[Word and element location data]
-- START --

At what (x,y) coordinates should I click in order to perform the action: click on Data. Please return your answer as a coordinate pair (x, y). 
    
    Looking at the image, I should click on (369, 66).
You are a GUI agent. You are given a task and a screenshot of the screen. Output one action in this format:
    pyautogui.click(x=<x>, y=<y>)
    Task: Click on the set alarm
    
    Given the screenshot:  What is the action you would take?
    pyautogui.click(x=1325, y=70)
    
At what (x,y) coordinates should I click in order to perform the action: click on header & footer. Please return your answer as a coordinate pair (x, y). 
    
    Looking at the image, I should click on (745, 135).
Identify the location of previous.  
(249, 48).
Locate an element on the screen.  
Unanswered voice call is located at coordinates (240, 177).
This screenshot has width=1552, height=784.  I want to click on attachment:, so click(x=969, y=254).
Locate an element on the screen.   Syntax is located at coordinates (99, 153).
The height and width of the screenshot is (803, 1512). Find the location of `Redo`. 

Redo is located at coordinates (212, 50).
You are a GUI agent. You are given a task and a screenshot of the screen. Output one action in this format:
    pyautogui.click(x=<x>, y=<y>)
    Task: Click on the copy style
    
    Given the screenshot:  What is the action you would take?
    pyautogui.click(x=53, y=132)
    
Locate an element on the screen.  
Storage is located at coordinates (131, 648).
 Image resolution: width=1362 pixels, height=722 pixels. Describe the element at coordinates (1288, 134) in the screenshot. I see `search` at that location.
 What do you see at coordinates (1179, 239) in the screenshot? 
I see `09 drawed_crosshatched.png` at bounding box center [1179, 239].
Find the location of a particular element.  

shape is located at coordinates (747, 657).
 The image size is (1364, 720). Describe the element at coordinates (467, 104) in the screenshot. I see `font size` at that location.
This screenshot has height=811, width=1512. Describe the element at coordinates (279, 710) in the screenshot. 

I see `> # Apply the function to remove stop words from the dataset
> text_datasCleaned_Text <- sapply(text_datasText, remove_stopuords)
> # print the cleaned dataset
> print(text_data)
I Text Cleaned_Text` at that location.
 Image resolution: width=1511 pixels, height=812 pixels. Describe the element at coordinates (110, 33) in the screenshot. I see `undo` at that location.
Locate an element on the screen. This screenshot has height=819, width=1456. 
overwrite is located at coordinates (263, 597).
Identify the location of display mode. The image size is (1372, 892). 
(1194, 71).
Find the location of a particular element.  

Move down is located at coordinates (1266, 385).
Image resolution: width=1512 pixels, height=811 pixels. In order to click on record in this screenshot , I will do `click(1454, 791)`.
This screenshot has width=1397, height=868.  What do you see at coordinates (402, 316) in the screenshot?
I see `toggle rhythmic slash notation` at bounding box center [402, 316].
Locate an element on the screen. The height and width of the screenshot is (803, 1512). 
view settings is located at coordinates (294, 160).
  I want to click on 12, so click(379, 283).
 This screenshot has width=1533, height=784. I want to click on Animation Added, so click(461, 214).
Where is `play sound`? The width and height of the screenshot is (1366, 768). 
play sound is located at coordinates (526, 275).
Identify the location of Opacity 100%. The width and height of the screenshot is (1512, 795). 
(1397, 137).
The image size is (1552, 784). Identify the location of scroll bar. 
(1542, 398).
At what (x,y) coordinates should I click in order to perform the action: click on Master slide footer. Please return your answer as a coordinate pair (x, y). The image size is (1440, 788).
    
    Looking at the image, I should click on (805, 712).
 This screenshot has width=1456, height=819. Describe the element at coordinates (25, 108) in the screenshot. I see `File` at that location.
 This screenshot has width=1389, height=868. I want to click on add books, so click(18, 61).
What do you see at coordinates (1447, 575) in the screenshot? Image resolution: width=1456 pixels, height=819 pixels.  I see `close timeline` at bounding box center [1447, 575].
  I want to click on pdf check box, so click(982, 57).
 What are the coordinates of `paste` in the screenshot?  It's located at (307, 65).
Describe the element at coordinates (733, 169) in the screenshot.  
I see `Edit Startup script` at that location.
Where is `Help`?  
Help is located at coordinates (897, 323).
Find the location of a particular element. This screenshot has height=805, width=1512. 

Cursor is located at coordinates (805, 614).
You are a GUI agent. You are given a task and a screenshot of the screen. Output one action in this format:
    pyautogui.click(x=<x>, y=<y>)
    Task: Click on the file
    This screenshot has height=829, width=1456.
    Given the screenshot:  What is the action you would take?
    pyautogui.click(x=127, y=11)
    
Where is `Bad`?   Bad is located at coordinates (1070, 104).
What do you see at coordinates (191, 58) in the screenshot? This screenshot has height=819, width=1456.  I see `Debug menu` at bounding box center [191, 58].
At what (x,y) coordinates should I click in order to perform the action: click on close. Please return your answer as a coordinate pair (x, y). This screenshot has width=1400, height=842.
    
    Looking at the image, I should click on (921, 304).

-- END --

- **Direction**: Write out all of the rows above word for word, with nothing changed.

- **Response**:
At what (x,y) coordinates should I click in order to perform the action: click on Data. Please return your answer as a coordinate pair (x, y). 
    
    Looking at the image, I should click on (369, 66).
You are a GUI agent. You are given a task and a screenshot of the screen. Output one action in this format:
    pyautogui.click(x=<x>, y=<y>)
    Task: Click on the set alarm
    
    Given the screenshot:  What is the action you would take?
    pyautogui.click(x=1325, y=70)
    
At what (x,y) coordinates should I click in order to perform the action: click on header & footer. Please return your answer as a coordinate pair (x, y). 
    
    Looking at the image, I should click on (745, 135).
Identify the location of previous.  
(249, 48).
Locate an element on the screen.  
Unanswered voice call is located at coordinates (240, 177).
This screenshot has width=1552, height=784.  I want to click on attachment:, so click(x=969, y=254).
Locate an element on the screen.   Syntax is located at coordinates (99, 153).
The height and width of the screenshot is (803, 1512). Find the location of `Redo`. 

Redo is located at coordinates (212, 50).
You are a GUI agent. You are given a task and a screenshot of the screen. Output one action in this format:
    pyautogui.click(x=<x>, y=<y>)
    Task: Click on the copy style
    
    Given the screenshot:  What is the action you would take?
    pyautogui.click(x=53, y=132)
    
Locate an element on the screen.  
Storage is located at coordinates (131, 648).
 Image resolution: width=1362 pixels, height=722 pixels. Describe the element at coordinates (1288, 134) in the screenshot. I see `search` at that location.
 What do you see at coordinates (1179, 239) in the screenshot? 
I see `09 drawed_crosshatched.png` at bounding box center [1179, 239].
Find the location of a particular element.  

shape is located at coordinates (747, 657).
 The image size is (1364, 720). Describe the element at coordinates (467, 104) in the screenshot. I see `font size` at that location.
This screenshot has height=811, width=1512. Describe the element at coordinates (279, 710) in the screenshot. 

I see `> # Apply the function to remove stop words from the dataset
> text_datasCleaned_Text <- sapply(text_datasText, remove_stopuords)
> # print the cleaned dataset
> print(text_data)
I Text Cleaned_Text` at that location.
 Image resolution: width=1511 pixels, height=812 pixels. Describe the element at coordinates (110, 33) in the screenshot. I see `undo` at that location.
Locate an element on the screen. This screenshot has height=819, width=1456. 
overwrite is located at coordinates (263, 597).
Identify the location of display mode. The image size is (1372, 892). 
(1194, 71).
Find the location of a particular element.  

Move down is located at coordinates (1266, 385).
Image resolution: width=1512 pixels, height=811 pixels. In order to click on record in this screenshot , I will do `click(1454, 791)`.
This screenshot has width=1397, height=868.  What do you see at coordinates (402, 316) in the screenshot?
I see `toggle rhythmic slash notation` at bounding box center [402, 316].
Locate an element on the screen. The height and width of the screenshot is (803, 1512). 
view settings is located at coordinates (294, 160).
  I want to click on 12, so click(379, 283).
 This screenshot has width=1533, height=784. I want to click on Animation Added, so click(461, 214).
Where is `play sound`? The width and height of the screenshot is (1366, 768). 
play sound is located at coordinates (526, 275).
Identify the location of Opacity 100%. The width and height of the screenshot is (1512, 795). 
(1397, 137).
The image size is (1552, 784). Identify the location of scroll bar. 
(1542, 398).
At what (x,y) coordinates should I click in order to perform the action: click on Master slide footer. Please return your answer as a coordinate pair (x, y). The image size is (1440, 788).
    
    Looking at the image, I should click on (805, 712).
 This screenshot has width=1456, height=819. Describe the element at coordinates (25, 108) in the screenshot. I see `File` at that location.
 This screenshot has width=1389, height=868. I want to click on add books, so click(18, 61).
What do you see at coordinates (1447, 575) in the screenshot? Image resolution: width=1456 pixels, height=819 pixels.  I see `close timeline` at bounding box center [1447, 575].
  I want to click on pdf check box, so click(982, 57).
 What are the coordinates of `paste` in the screenshot?  It's located at (307, 65).
Describe the element at coordinates (733, 169) in the screenshot.  
I see `Edit Startup script` at that location.
Where is `Help`?  
Help is located at coordinates (897, 323).
Find the location of a particular element. This screenshot has height=805, width=1512. 

Cursor is located at coordinates (805, 614).
You are a GUI agent. You are given a task and a screenshot of the screen. Output one action in this format:
    pyautogui.click(x=<x>, y=<y>)
    Task: Click on the file
    This screenshot has height=829, width=1456.
    Given the screenshot:  What is the action you would take?
    pyautogui.click(x=127, y=11)
    
Where is `Bad`?   Bad is located at coordinates (1070, 104).
What do you see at coordinates (191, 58) in the screenshot? This screenshot has height=819, width=1456.  I see `Debug menu` at bounding box center [191, 58].
At what (x,y) coordinates should I click in order to perform the action: click on close. Please return your answer as a coordinate pair (x, y). This screenshot has width=1400, height=842.
    
    Looking at the image, I should click on (921, 304).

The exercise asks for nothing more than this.